[Xastir] Some advice on a dedicated Xastir box please?

Curt Mills, WE7U hacker at tc.fluke.com
Wed Apr 2 12:12:02 EST 2003


On Wed, 2 Apr 2003, Dick C. Reichenbach wrote:

> It's been a while, but if I remember correctly the 386SX's are 286
> pinout chips.  They use the old 286 memory lines, so you can get away
> with using only 1 memory chip per bank, and the newer 386DX's use the 4
> chips per bank.  I'm thinking you would need a bare minimum 386DX chip
> to run the Linux, seeing how it is a 32bit OS.

Nope.  You can run a 386SX, which is the 16-bit I/O version of the
386DX.  Sounds kind'a crazy to do that I know, but that was my first
386 computer of any kind at home, and it ran well.  It was just much
slower because I/O took so much longer in/out of memory.
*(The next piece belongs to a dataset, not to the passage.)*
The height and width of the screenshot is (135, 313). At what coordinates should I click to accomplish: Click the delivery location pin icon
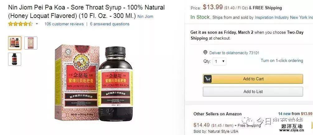(x=205, y=52)
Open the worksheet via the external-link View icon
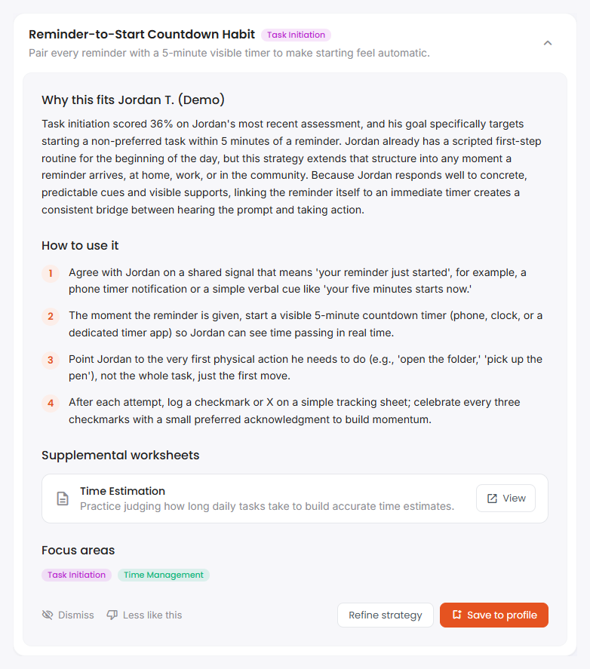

I'm sure that was a 20MHz model, but I think they could be found as
low as 16MHz.  A 386SX-20 would be a good test to see if Xastir ran
on slow hardware though.  I have enough spare parts.  Just put all
my carcasses together in the garage, and I have 10 cases out there,
most with motherboards still in them.

-- 
Curt Mills, WE7U                    hacker_NO_SPAM_ at tc.fluke.com
Senior Methods Engineer/SysAdmin
"Lotto:    A tax on people who are bad at math!"
"Windows:  Microsoft's tax on computer illiterates!" -- WE7U
"The world DOES revolve around me:  I picked the coordinate system!"